13 février 1820 : assassinat du duc de Berry, coup fatal porté aux Bourbons

duc de berry

Il y a 205 ans, le 13 février 1820, le duc de Berry, héritier présomptif du trône de France, était assassiné. Un attentat qui ébranla la toute jeune monarchie restaurée. Révélant les profondes fractures qui divisaient la société française, cet acte eut de nombreuses répercussions, à court et à long terme, sur le régime des Bourbons mais aussi sur le destin de la France.

Une Seconde Restauration à la succession fragile

Après l'abdication et l’exil définitifs de Napoléon, le 22 juin 1815, la monarchie des Bourbons est restaurée pour la seconde fois avec le retour définitif de Louis XVIII sur le trône après l’interlude des Cent-Jours. Toutefois, le pays reste profondément divisé politiquement, notamment en raison des querelles entre libéraux, partisans des idéaux révolutionnaires, bonapartistes et ultraroyalistes, qui souhaitent un retour total à l’Ancien Régime.

À cela s’ajoute également la fragilité de la dynastie des Bourbons, dont les héritiers au trône sont peu nombreux. En effet, Louis XVIII, malgré son mariage avec la princesse Marie-Joséphine de Savoie, n’a pas eu d'enfant. Son successeur se trouve être, alors, son dernier frère, Charles, mieux connu sous son titre de comte d’Artois. Ce dernier n’a alors que deux fils, le prince Louis-Antoine (1775-1844) et le duc de Berry, Charles-Ferdinand, né en 1778. Cependant, l’aîné, marié depuis 1799 avec la fille survivante de Louis XVI, Marie-Thérèse de France, n’a pas d'enfant. Ainsi, tous s’accordent à dire, que ce soient les partisans ou les ennemis de la monarchie, que le dernier espoir de la continuité dynastique des Bourbons repose alors sur la fécondité du mariage du duc de Berry.

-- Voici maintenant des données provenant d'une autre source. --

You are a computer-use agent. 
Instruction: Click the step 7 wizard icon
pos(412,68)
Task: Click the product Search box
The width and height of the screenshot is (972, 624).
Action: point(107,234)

En effet, l’union de ce dernier avec la princesse Marie-Caroline de Bourbon-Sicile, a déjà donné naissance à une première fille et tous espèrent que la venue d’un petit garçon puisse advenir.

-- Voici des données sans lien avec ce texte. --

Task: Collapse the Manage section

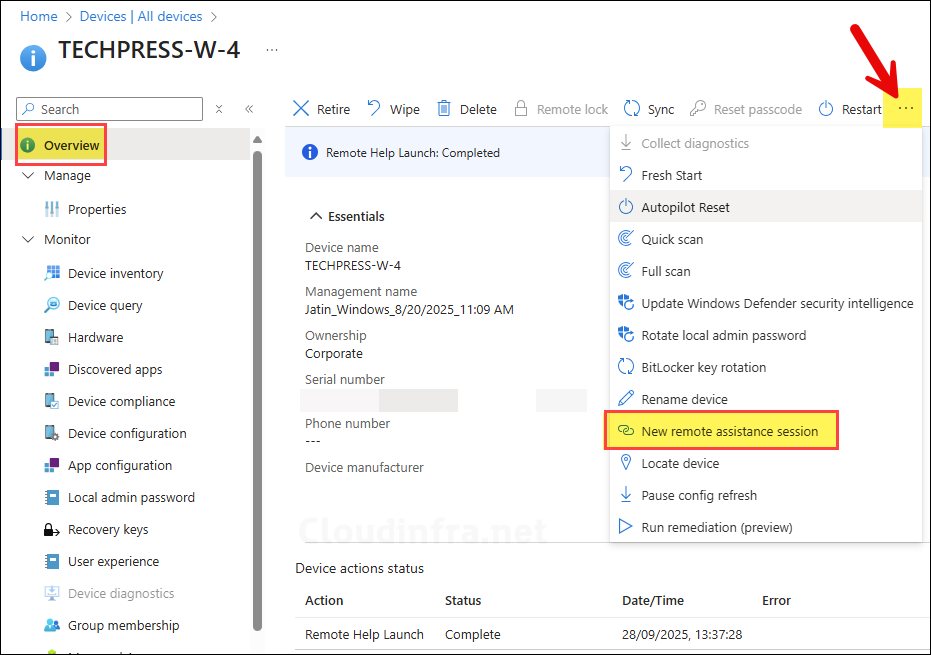Action: coord(28,175)
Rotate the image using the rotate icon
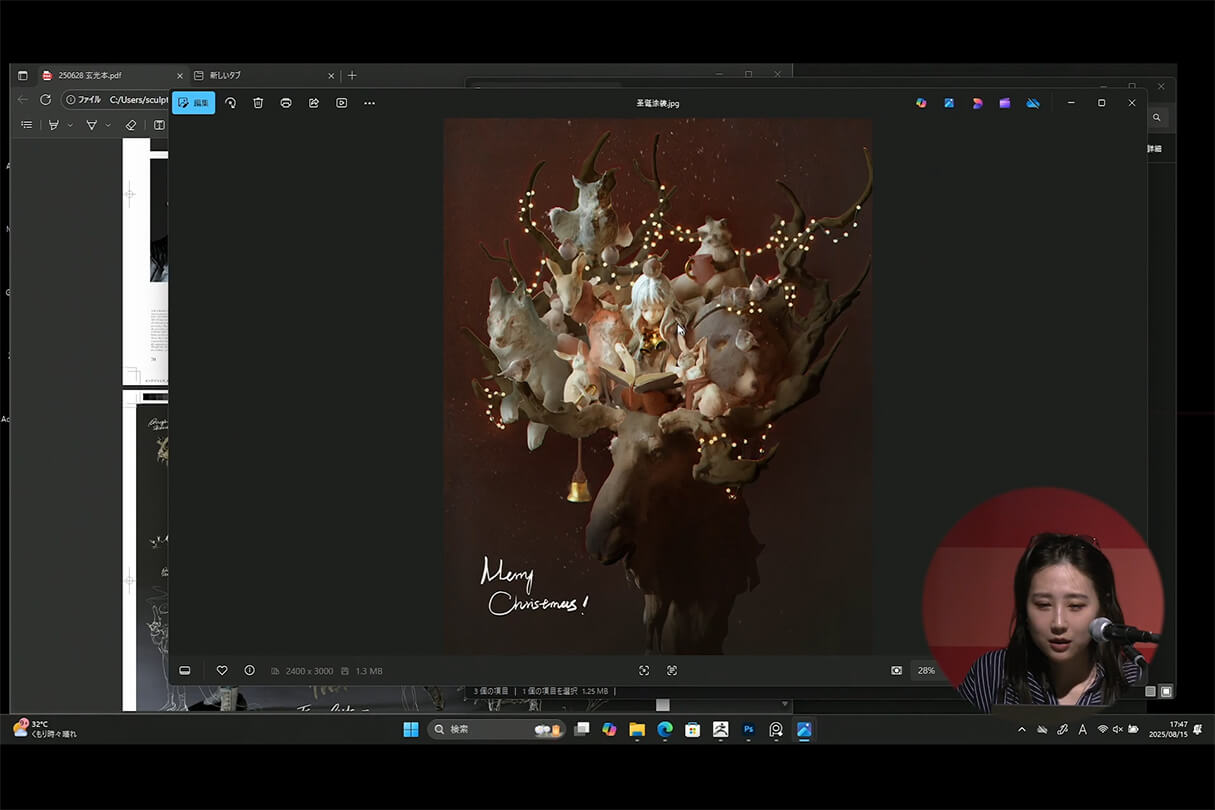Viewport: 1215px width, 810px height. [230, 103]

L’assassinat du duc de Berry

Pour les adversaires des Bourbons, l’existence d’un nouvel héritier doit être évitée à tout prix si l’on veut faciliter le renversement du régime. En tout cas, c’est ce que pense un certain Louis-Pierre Louvel, un ouvrier, fidèle bonapartiste, qui espère encore dans le retour de l’Empereur ou de son héritier. Pour arriver à ses fins, il décide donc de préparer un attentat à l’encontre du duc de Berry. Ainsi, le soir du 13 février 1820, alors que le fils du futur Charles X sort de l’Opéra de la rue de Richelieu, à l'emplacement actuel du square Louvois, l’ouvrier bonapartiste se jette sur le prince avec son couteau aiguisé et le poignarde. Rapidement saisi, Louvel est arrêté. Cependant, tous les regards se portent sur le duc de Berry, qui ne succombe pas immédiatement à ses blessures pourtant mortelles. Durant toute la nuit, les médecins essaient de le sauver, mais en vain. Le mourant, conscient de sa situation, désire partir en homme honnête. Il confesse alors avoir eu deux filles d'une Anglaise, Amy Brown, rencontrée durant son exil en Grande-Bretagne. Il déclare, également, regretter d’avoir été assassiné par un autre Français, à qui il demande néanmoins la grâce. Désormais en ordre avec sa conscience, le duc de Berry finit par rendre son dernier soupir à l’aube du 14 février 1820.

Jugement …

Malgré la demande de clémence émise par la victime, le tribunal ne veut aucunement faire preuve de pitié envers Louis-Pierre Louvel, désigné comme l’auteur d’un « nouveau 21 janvier », selon les mots de l’historien François Furet. Témoin de cette affaire, Chateaubriand raconte, dans ses Mémoires d’outre-tombe : « Le meurtrier Louvel était un petit homme à figure sale et chafouine comme on en voit des milliers sur le pavé de Paris. Il tenait du roquet ; il avait l'air hargneux et solitaire. Il est probable que Louvel ne faisait partie d'aucune société ; il était d'une secte, non d'un complot, il appartenait à l'une de ces conjurations d'idées, dont les membres se peuvent quelquefois réunir, mais agissent le plus souvent un à un, d'après leur impulsion individuelle. Son cerveau nourrissait une seule pensée comme un cœur s'abreuve d'une seule passion. Son action était conséquente à ses principes : il avait voulu tuer la race entière d'un seul coup. Louvel a des admirateurs de même que Robespierre. »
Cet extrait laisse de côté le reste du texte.